LG: There’s a lot to say about what elements of Japanese culture you wanted to include in the film, but you have also lived in America for a long time. What American qualities did you want to imbue Brendan Fraser’s character with in order to tell the story?

H: When I first came to America I lived in Utah as an exchange student. That was my first experience being the only foreign person in the room. Though I didn’t speak a word of English at the time, so many people took me under their wing. They became my host family. I valued that relationship. Phillip is from Minnesota, middle-of-nowhere America, and much more “simple” than someone from London or New York or Los Angeles perhaps, because their everyday life is seemingly mundane. Those are the people I grew up with in Utah. I wanted to bring that simple human being to a place like Tokyo. Phillip is catching up with the world around him, but also he’s very open to taking it all in. He’s a person who wants to learn. The notion of wanting is so important, because otherwise we go nowhere. If you don’t want to walk or learn, then you’re going to stay stagnant. It was important to bring someone like him to Tokyo.

LG: He’s so earnest. You’re right, the protagonist being a London or New York native would change the story completely. 

H: City people are used to being around people. I’m shocked at how many people are on the streets in London during Christmas time. There’s the hustle and the noise of the city. For Phillip, the noise of the city is where his existentialism lives. But him deciding to want to understand the culture opens everybody else around him up too.

“I wanted to bring that simple human being to a place like Tokyo. Phillip (Brendan Fraser) is catching up with the world around him, but also he’s very open to taking it all in. He’s a person who wants to learn. The notion of wanting is so important, because otherwise we go nowhere. If you don’t want to walk or learn, then you’re going to stay stagnant. It was important to bring someone like him to Tokyo.”

 

Hikari

LG: You didn’t write the role with Brendan in mind, which is shocking to me, because he’s-

H: -he’s perfect. [Laughs]

LG: I can’t think of another actor that would have been a better fit.

H: The lead actor brings his essence to the role, and kind of shapes the movie. Brendan did that. I saw him in The Whale, and the depth of that performance is incredible. He did a Q&A afterwards, and I saw how bright and respectful he was towards the rest of his cast and crew. I felt it in my gut. Those are the qualities that Phillip needs.

LG: You mentioned that Juzo Itami is a big inspiration for you. That really made the film click for me. 

H: I remember watching The Funeral as a kid, and there were these crazy sex scenes, which my mom told me not to watch, but she also didn’t care [laughs]. A Taxing Woman, Supermarket WomanTampopo.

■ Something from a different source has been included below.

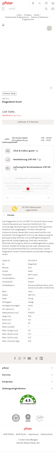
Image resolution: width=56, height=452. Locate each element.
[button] (28, 402)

His stories are rollercoasters of emotion. They’re full of life. It’s tragic that he was forced to commit suicide.

LG: Yes, he was forced by the Yakuza to jump off a building.

H:
Yep. They put a gun to his head and said, ‘you can either be shot in the head now or jump and maybe survive.’ It’s fucking crazy. His movies had an element of tragedy to them too. I find them very human. They contain all of life inside of them. I wanted to do that with Rental Family.

Rental Family is out now in UK cinemas.